[Records from a collection]

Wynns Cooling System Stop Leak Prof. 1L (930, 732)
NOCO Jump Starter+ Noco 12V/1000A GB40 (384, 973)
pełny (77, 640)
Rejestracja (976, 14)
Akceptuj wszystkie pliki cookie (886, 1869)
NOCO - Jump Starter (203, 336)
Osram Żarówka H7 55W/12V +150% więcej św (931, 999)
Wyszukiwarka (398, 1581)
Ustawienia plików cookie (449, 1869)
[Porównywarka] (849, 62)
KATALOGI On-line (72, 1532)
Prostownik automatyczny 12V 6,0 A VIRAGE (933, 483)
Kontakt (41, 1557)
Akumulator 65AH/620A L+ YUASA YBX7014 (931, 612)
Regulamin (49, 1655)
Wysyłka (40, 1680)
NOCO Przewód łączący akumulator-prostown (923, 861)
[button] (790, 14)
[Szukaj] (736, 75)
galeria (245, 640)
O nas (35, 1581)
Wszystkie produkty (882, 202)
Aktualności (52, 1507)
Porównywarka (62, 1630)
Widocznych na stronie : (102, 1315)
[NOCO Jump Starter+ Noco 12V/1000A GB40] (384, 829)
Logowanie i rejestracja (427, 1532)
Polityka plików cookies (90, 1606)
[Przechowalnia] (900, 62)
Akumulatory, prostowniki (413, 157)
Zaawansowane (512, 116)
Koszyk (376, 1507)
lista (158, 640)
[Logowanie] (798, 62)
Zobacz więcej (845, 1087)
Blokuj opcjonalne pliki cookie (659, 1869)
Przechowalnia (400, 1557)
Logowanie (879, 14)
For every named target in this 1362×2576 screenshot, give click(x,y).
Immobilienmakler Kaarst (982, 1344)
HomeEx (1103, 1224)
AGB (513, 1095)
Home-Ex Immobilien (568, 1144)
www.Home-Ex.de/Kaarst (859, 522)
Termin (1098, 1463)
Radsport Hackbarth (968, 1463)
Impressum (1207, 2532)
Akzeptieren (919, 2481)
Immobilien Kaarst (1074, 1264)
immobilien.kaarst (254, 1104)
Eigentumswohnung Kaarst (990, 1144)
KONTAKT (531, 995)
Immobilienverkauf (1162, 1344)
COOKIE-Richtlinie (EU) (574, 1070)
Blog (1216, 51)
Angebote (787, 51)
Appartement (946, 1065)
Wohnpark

## HOW TO COMPLETE THIS TASK
Every record above has to appear again, word for word.

## RESPONSE BOX
Wynns Cooling System Stop Leak Prof. 1L (930, 732)
NOCO Jump Starter+ Noco 12V/1000A GB40 (384, 973)
pełny (77, 640)
Rejestracja (976, 14)
Akceptuj wszystkie pliki cookie (886, 1869)
NOCO - Jump Starter (203, 336)
Osram Żarówka H7 55W/12V +150% więcej św (931, 999)
Wyszukiwarka (398, 1581)
Ustawienia plików cookie (449, 1869)
[Porównywarka] (849, 62)
KATALOGI On-line (72, 1532)
Prostownik automatyczny 12V 6,0 A VIRAGE (933, 483)
Kontakt (41, 1557)
Akumulator 65AH/620A L+ YUASA YBX7014 (931, 612)
Regulamin (49, 1655)
Wysyłka (40, 1680)
NOCO Przewód łączący akumulator-prostown (923, 861)
[button] (790, 14)
[Szukaj] (736, 75)
galeria (245, 640)
O nas (35, 1581)
Wszystkie produkty (882, 202)
Aktualności (52, 1507)
Porównywarka (62, 1630)
Widocznych na stronie : (102, 1315)
[NOCO Jump Starter+ Noco 12V/1000A GB40] (384, 829)
Logowanie i rejestracja (427, 1532)
Polityka plików cookies (90, 1606)
[Przechowalnia] (900, 62)
Akumulatory, prostowniki (413, 157)
Zaawansowane (512, 116)
Koszyk (376, 1507)
lista (158, 640)
[Logowanie] (798, 62)
Zobacz więcej (845, 1087)
Blokuj opcjonalne pliki cookie (659, 1869)
Przechowalnia (400, 1557)
Logowanie (879, 14)
For every named target in this 1362×2576 screenshot, give click(x,y).
Immobilienmakler Kaarst (982, 1344)
HomeEx (1103, 1224)
AGB (513, 1095)
Home-Ex Immobilien (568, 1144)
www.Home-Ex.de/Kaarst (859, 522)
Termin (1098, 1463)
Radsport Hackbarth (968, 1463)
Impressum (1207, 2532)
Akzeptieren (919, 2481)
Immobilien Kaarst (1074, 1264)
immobilien.kaarst (254, 1104)
Eigentumswohnung Kaarst (990, 1144)
KONTAKT (531, 995)
Immobilienverkauf (1162, 1344)
COOKIE-Richtlinie (EU) (574, 1070)
Blog (1216, 51)
Angebote (787, 51)
Appartement (946, 1065)
Wohnpark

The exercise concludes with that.